AIM OF THE TASK: Starting with the first line of the material, reproduce exactly each line up to and including the one that contains "Click the vertical editor scrollbar", leaving out every picture.

· · · ·

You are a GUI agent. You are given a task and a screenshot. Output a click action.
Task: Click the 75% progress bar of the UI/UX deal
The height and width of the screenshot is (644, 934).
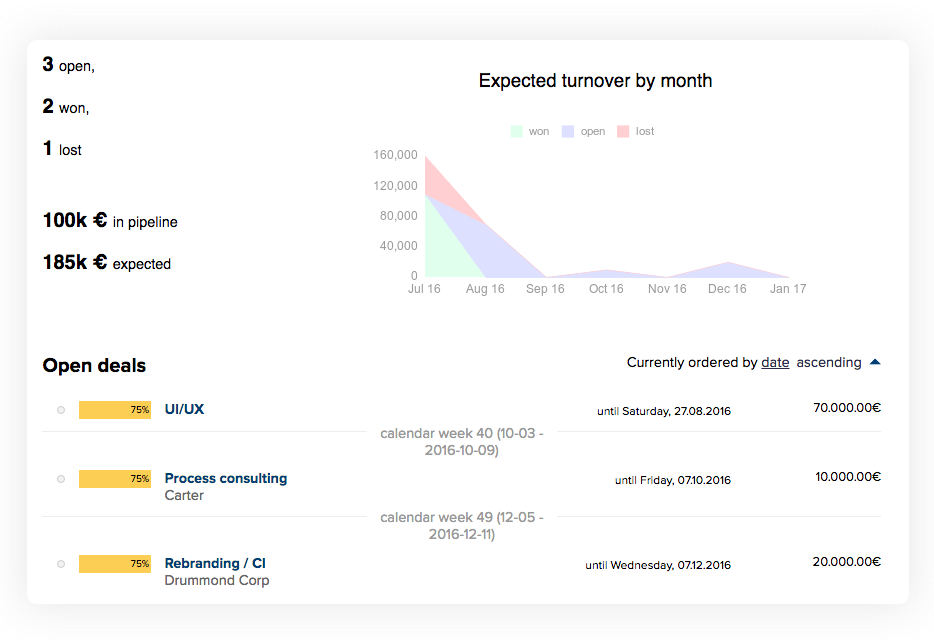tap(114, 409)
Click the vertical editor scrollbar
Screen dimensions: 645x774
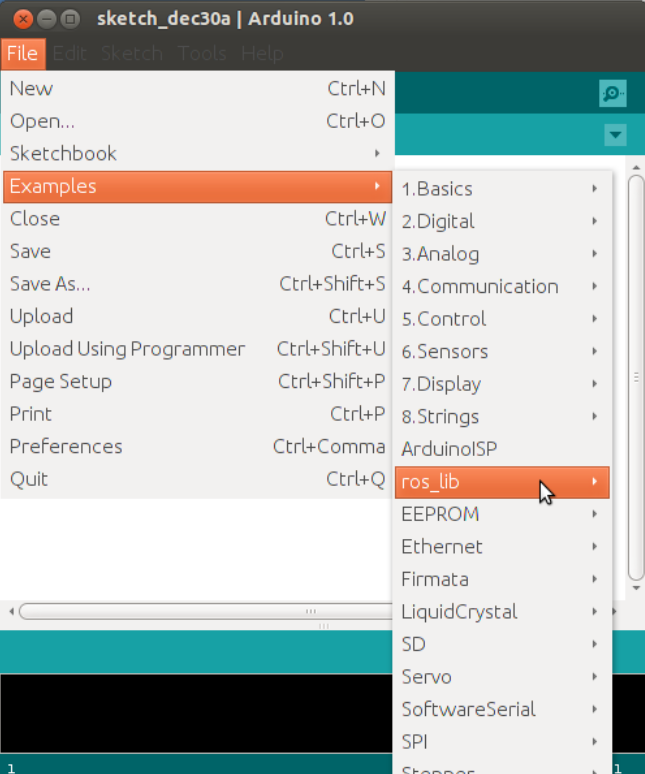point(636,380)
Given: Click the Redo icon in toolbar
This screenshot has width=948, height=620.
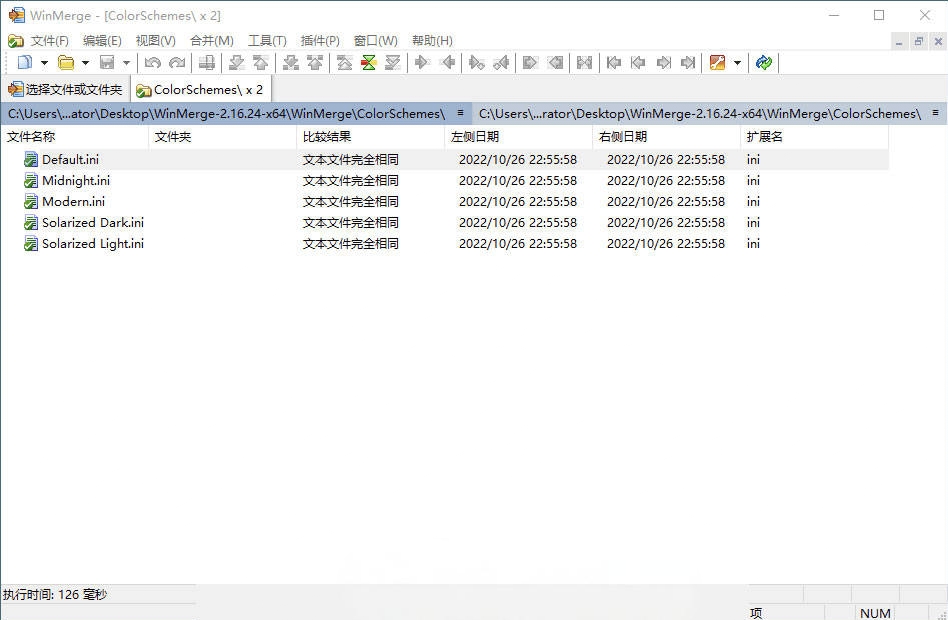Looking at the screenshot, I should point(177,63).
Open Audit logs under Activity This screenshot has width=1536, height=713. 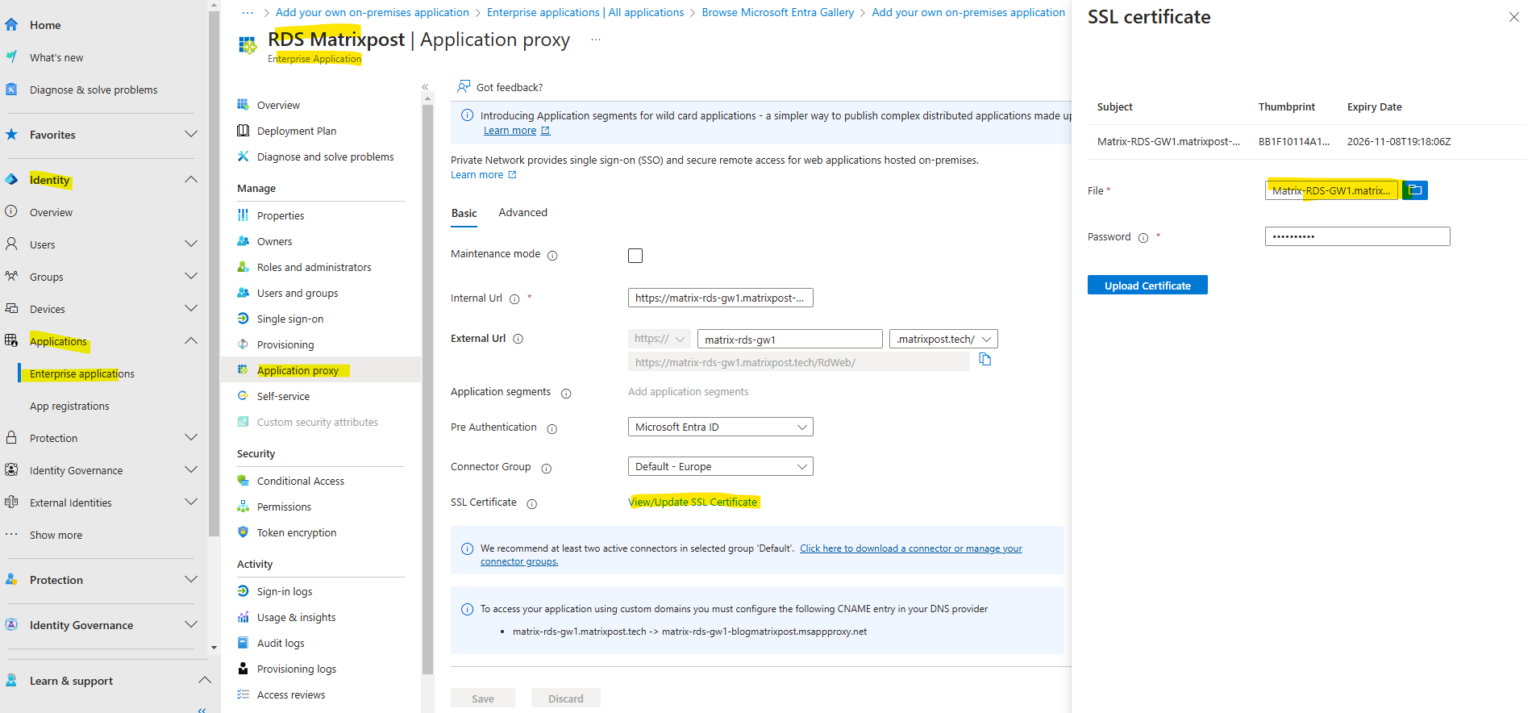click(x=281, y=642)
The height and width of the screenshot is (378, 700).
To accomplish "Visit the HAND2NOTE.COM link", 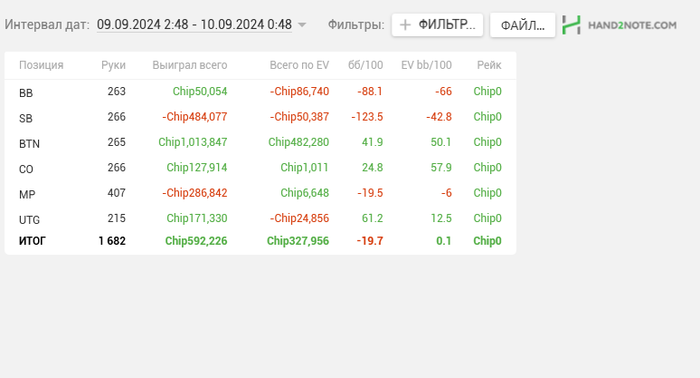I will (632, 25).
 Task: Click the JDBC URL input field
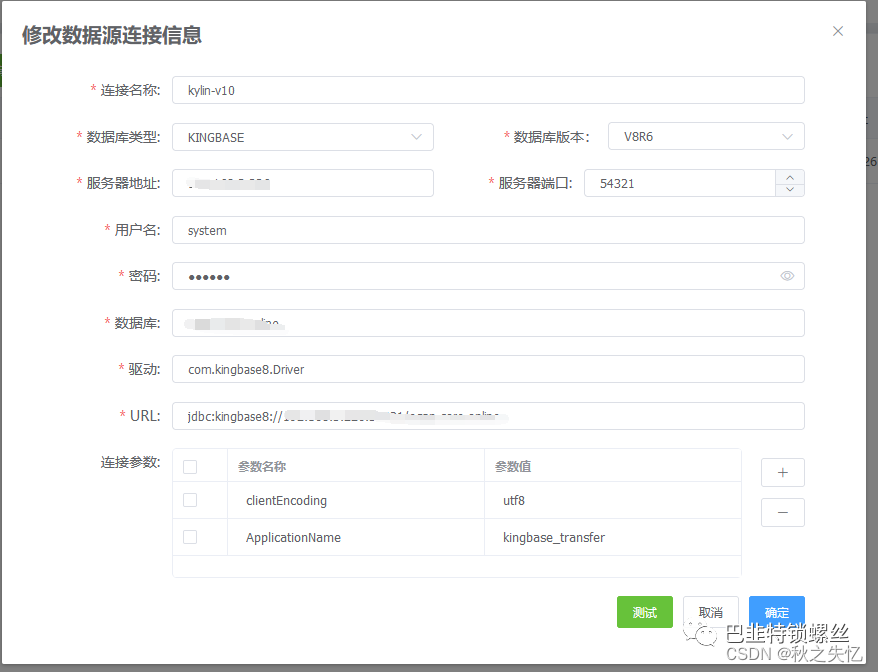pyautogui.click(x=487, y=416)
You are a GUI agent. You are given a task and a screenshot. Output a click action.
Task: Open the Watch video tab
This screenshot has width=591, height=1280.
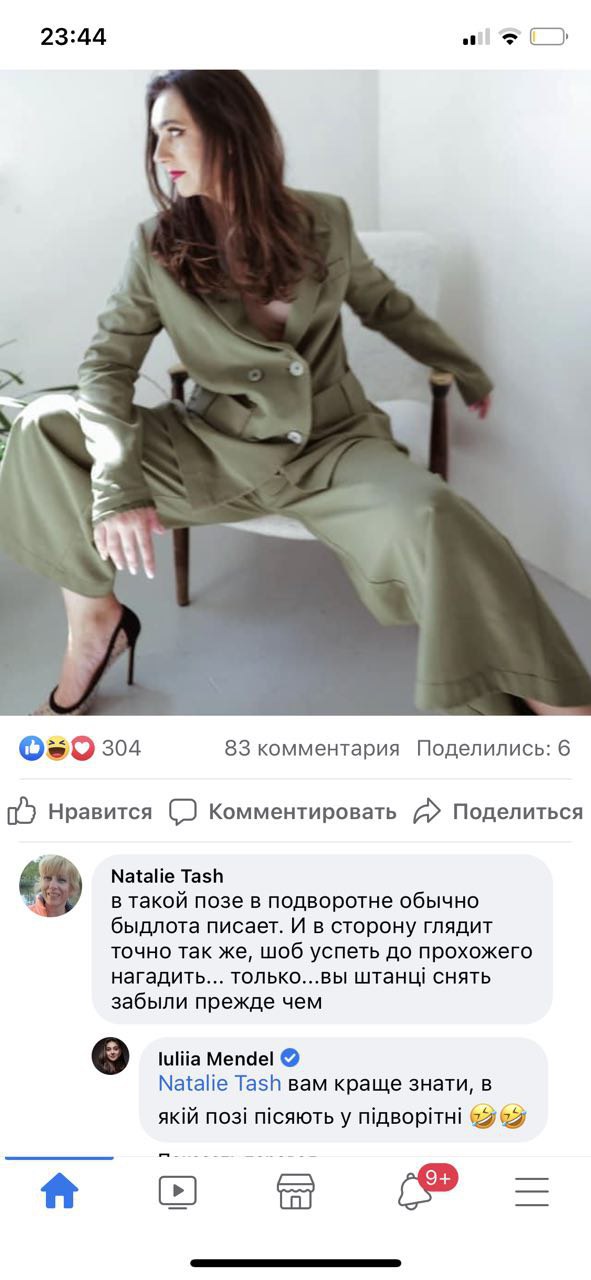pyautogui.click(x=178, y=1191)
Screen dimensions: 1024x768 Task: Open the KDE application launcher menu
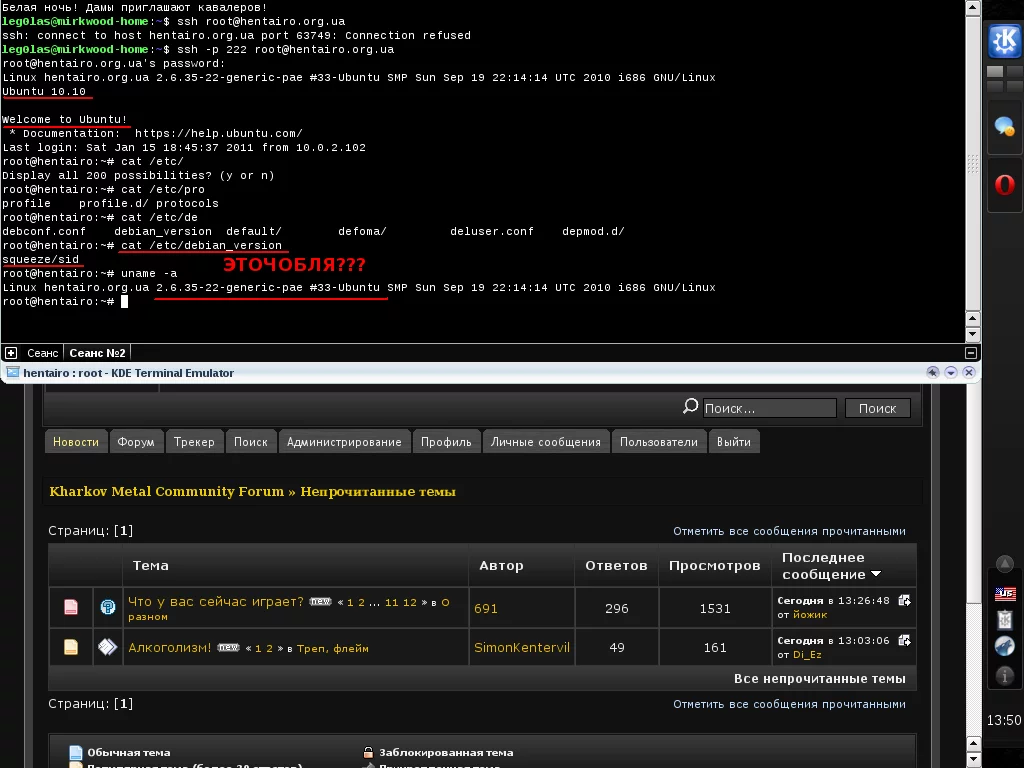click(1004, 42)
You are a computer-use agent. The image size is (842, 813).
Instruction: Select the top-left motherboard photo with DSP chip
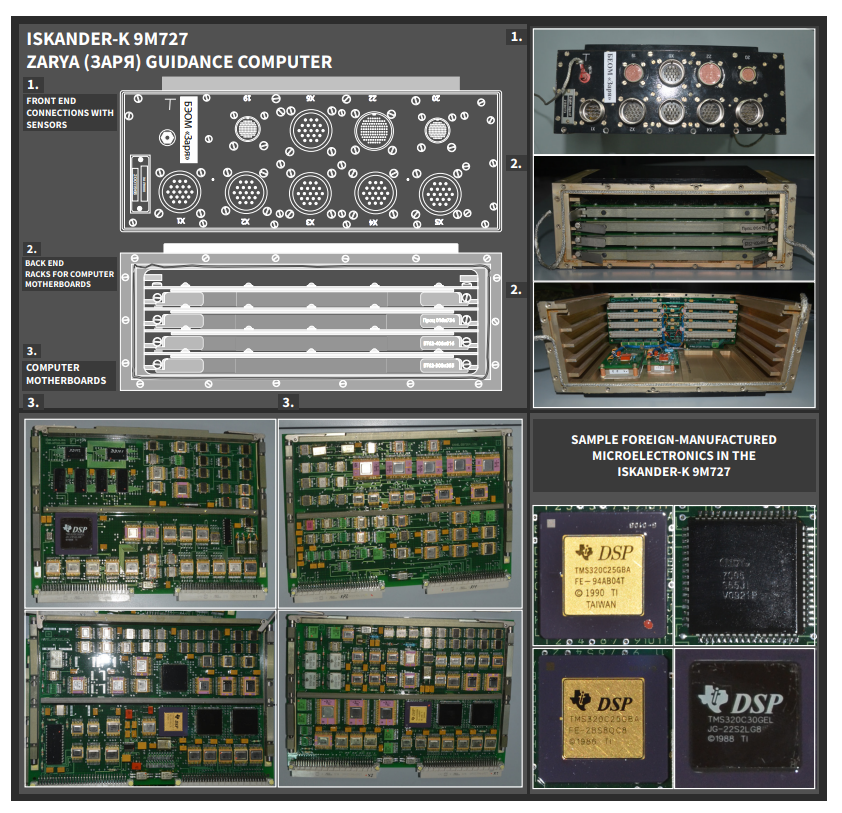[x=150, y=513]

· · · ·

TASK SOLUTION:
You are a GUI agent. You are given a task and a screenshot. Output a click action.
Task: Click the 75% progress bar of the UI/UX deal
The height and width of the screenshot is (644, 934).
tap(114, 409)
Click the vertical editor scrollbar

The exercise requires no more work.